As things start, Xiong Dun ("Fay" Bai Baihe) is a 29-year-old commercial artist with a birthday coming up, a boyfriend who seems a bit embarrassed by her free-spirited ways, some great friends in amateur boxer Lao Zheng (Zhang Zixuan), workaholic and roommate Emmy (Li Yuan), and co-worker Xiao Xia (Liu Ruilin). Her birthday is rough - she gets herself fired and finds out her boyfriend is seeing someone else - and that's before she passes out in the middle of her apartment. When she wakes up, she's in the hospital, and while Dr. Liang (Daniel Wu Yan-zu) is handsome, he's also an oncologist and his diagnosis of non-Hodgkin's lymphoma is the sort that can bring even someone as perky as Xiong Dun down.

And, boy, is Xiong Dun perky. She's the sort of high-energy goofball whose behavior will cross over into "obnoxious" fairly quickly for some viewers, and I can't anyone for seeing her that way. She's self-centered enough that even her friends comment on it, and that lousy day she's having is largely of her own making. She spends a lot of time in her own head when she should be paying attention to the world around her, and while that's fun for us - the filmmakers give her a vivid imagination full of wuxia, zombies, freezing cities and more whimsical things, and it's a rare moment when those bits aren't funny - but having them happen when she's in the middle of the street can seem like them trying to force quirky eccentricity.

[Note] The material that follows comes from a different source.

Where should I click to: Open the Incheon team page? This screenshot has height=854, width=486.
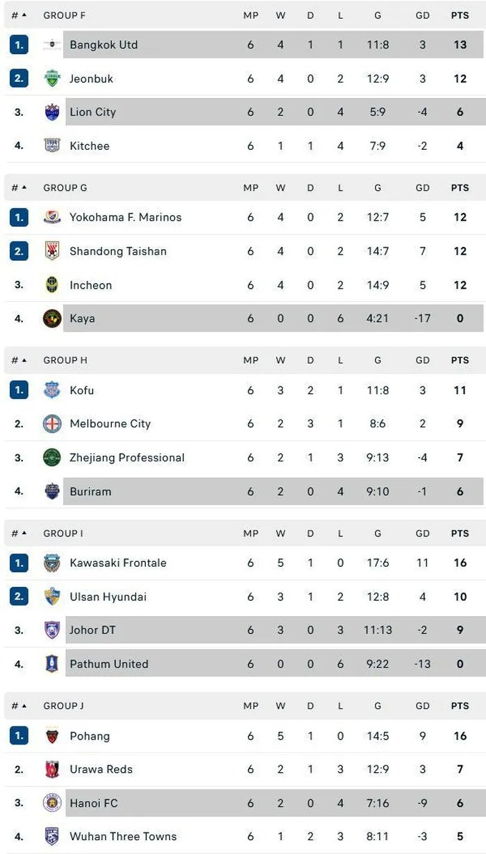[90, 285]
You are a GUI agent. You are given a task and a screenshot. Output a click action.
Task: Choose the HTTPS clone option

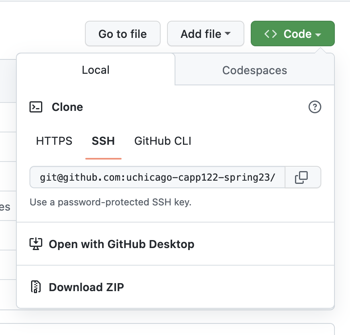pyautogui.click(x=54, y=141)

They don't need to, though, because Bai Haihe is awfully darn charming in this movie. She dives into the broad comedic bits with gusto and sells them by not just having great comic timing but infusing Dun with a genuinely positive attitude and just the right sort of self-awareness that says she knows it's a bit of work to be so cheerful but that she's not hiding anything. When Dun does have to confront the seriousness of her condition later on, she doesn't lose the character's hopefulness and charisma. She sometimes has to wrestle with an overdone script, but she can smile her way out of most of its excesses.

Daniel Wu plays her doctor and, at least in her head, love interest, and he does a nice job in a role the could be stiff or one-note. His sense of surprise that the nurses and other staff find him tough to approach is believable in part because he actually does make Dr. Liang more friendly than intimidating, and his scenes with Bai come off as a very enjoyably developing friendship even if Dun is thinking romance. When he's not around, Zhang Zixuan, Li Yuan, and Liu Ruilin make a coterie of friends that are entertaining enough to not just seem blandly supportive, while Liu Lili and Li Jianyi play things more solemnly as Dun's parents.

Director Han Yan and the writers make some odd choices - there's a point in the movie where I wasn't sure whether they were deliberately skipping the scenes where Dun gets bad news as a characterization thing (whether to show that she skips over those moments in her mind or to prevent them from having too much weight in the audience's impression of her) or if the Chinese health care system just routinely talks to the other people in the patient's life first. On the other hand, they also build a lot of funny scenes in both her fantasies and real life that play into the cast's comedic strengths, and the fantasies look good - they come off as whimsical even though, once you tally them up in the end, they are almost all actually fairly dark scenarios, which is probably just as good a characterization of Xiong Dun as everything Bai Baihe does. When it is time to become more serious, the film downshifts well, mostly without feeling like a radical change from the rest.

It's interesting that they don't actually include the comics in the film until the credits, either as animation or even something Dun is working on. On the one hand, it might be a bit too close to making an ouroboros out of the story, but if they acted as a sort of outlet for her, it's kind of an important part of the characterization that's missing. We see her drawing a lot, but not toward that end.

Go Away Mr. Tumor is uneven at points, but it might be wrong if a comedy about someone with lymphoma wasn't - consistency and everything make a sort of sense would be dishonest. So, yeah, this is messy, but it puts a smile on one's face at unlikely times, and that seems to be what Xiong Dun is all about.